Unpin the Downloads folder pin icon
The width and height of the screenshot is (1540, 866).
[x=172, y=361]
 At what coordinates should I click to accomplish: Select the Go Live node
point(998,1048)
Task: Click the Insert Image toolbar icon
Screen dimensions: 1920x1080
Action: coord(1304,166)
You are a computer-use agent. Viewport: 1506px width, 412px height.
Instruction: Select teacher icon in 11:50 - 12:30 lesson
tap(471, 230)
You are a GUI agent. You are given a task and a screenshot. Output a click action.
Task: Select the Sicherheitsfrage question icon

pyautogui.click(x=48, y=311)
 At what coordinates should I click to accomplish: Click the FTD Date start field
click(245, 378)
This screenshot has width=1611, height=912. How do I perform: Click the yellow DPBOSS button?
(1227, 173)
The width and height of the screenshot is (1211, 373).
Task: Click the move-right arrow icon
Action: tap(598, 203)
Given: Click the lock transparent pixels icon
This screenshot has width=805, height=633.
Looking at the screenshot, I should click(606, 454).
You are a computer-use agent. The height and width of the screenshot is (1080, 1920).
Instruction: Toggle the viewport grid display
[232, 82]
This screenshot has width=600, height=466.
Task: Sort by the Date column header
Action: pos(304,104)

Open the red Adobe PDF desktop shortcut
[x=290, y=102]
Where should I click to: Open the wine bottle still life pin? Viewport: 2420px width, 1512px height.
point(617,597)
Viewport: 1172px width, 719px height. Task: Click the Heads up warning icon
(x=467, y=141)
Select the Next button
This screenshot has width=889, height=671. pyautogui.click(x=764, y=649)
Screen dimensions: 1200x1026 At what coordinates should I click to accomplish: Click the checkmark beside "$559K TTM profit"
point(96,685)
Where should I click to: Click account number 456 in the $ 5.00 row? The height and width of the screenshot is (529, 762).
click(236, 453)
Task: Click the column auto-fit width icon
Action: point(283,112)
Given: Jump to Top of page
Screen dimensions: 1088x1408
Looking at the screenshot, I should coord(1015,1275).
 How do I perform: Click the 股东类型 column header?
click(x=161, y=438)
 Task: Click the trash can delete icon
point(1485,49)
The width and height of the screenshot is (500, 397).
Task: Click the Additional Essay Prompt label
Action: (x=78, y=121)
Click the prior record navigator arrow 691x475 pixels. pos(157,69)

**Written problem**
Copy all of the records above word for word.

**Exercise result**
Unpin the Downloads folder pin icon
The width and height of the screenshot is (1540, 866).
[x=172, y=361]
 At what coordinates should I click to accomplish: Select the Go Live node
point(998,1048)
Task: Click the Insert Image toolbar icon
Screen dimensions: 1920x1080
Action: coord(1304,166)
You are a computer-use agent. Viewport: 1506px width, 412px height.
Instruction: Select teacher icon in 11:50 - 12:30 lesson
tap(471, 230)
You are a GUI agent. You are given a task and a screenshot. Output a click action.
Task: Select the Sicherheitsfrage question icon

pyautogui.click(x=48, y=311)
 At what coordinates should I click to accomplish: Click the FTD Date start field
click(245, 378)
This screenshot has width=1611, height=912. How do I perform: Click the yellow DPBOSS button?
(1227, 173)
The width and height of the screenshot is (1211, 373).
Task: Click the move-right arrow icon
Action: tap(598, 203)
Given: Click the lock transparent pixels icon
This screenshot has width=805, height=633.
Looking at the screenshot, I should click(606, 454).
You are a computer-use agent. The height and width of the screenshot is (1080, 1920).
Instruction: Toggle the viewport grid display
[232, 82]
This screenshot has width=600, height=466.
Task: Sort by the Date column header
Action: pos(304,104)

Open the red Adobe PDF desktop shortcut
[x=290, y=102]
Where should I click to: Open the wine bottle still life pin? Viewport: 2420px width, 1512px height.
point(617,597)
Viewport: 1172px width, 719px height. Task: Click the Heads up warning icon
(x=467, y=141)
Select the Next button
This screenshot has width=889, height=671. pyautogui.click(x=764, y=649)
Screen dimensions: 1200x1026 At what coordinates should I click to accomplish: Click the checkmark beside "$559K TTM profit"
point(96,685)
Where should I click to: Click account number 456 in the $ 5.00 row? The height and width of the screenshot is (529, 762).
click(236, 453)
Task: Click the column auto-fit width icon
Action: point(283,112)
Given: Jump to Top of page
Screen dimensions: 1088x1408
Looking at the screenshot, I should coord(1015,1275).
 How do I perform: Click the 股东类型 column header?
click(x=161, y=438)
 Task: Click the trash can delete icon
point(1485,49)
The width and height of the screenshot is (500, 397).
Task: Click the Additional Essay Prompt label
Action: (x=78, y=121)
Click the prior record navigator arrow 691x475 pixels. pos(157,69)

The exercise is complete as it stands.